__Required action__. A word-for-word copy of the data is what's wanted, with no pictures.

__Given entries__.
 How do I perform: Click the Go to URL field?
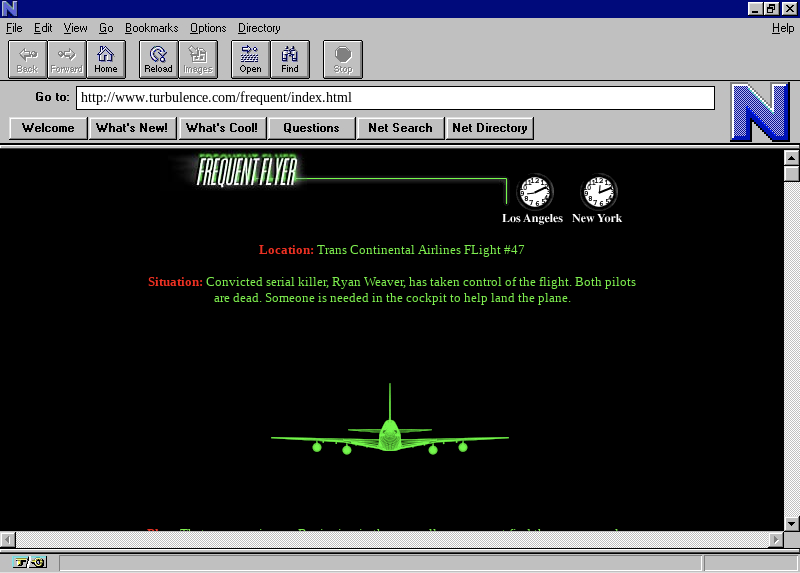(395, 98)
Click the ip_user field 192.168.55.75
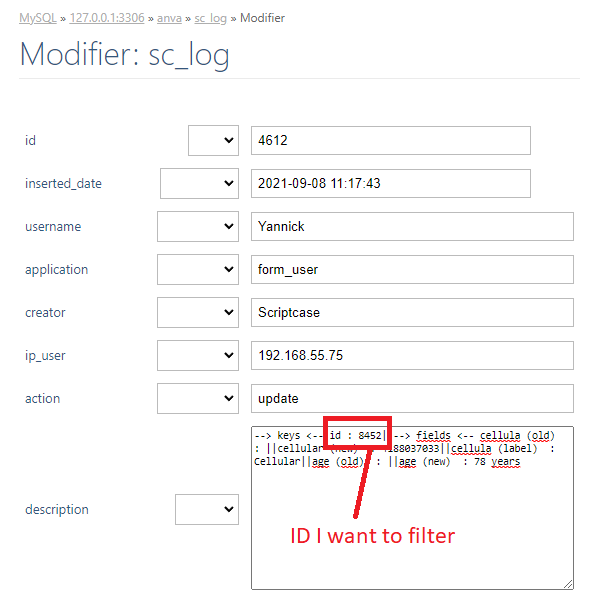This screenshot has width=591, height=596. pos(412,355)
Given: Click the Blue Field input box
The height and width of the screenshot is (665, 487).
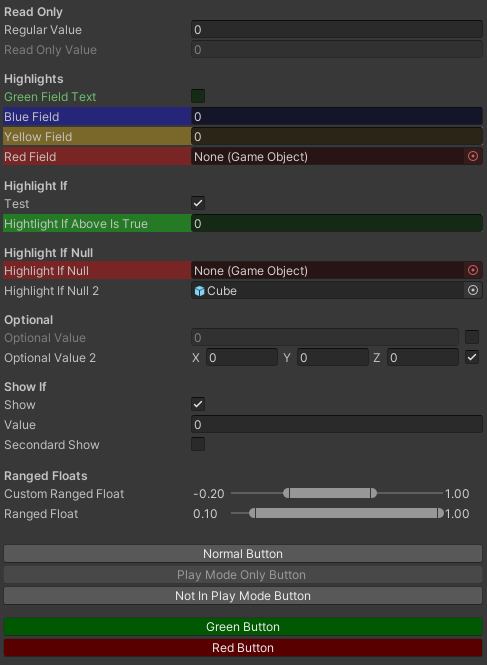Looking at the screenshot, I should point(337,117).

__Output below__.
 How do I perform: Click the Go to URL field?
(395, 98)
Click the ip_user field 192.168.55.75
This screenshot has width=591, height=596. pos(412,355)
Given: Click the Blue Field input box
The height and width of the screenshot is (665, 487).
Looking at the screenshot, I should point(337,117).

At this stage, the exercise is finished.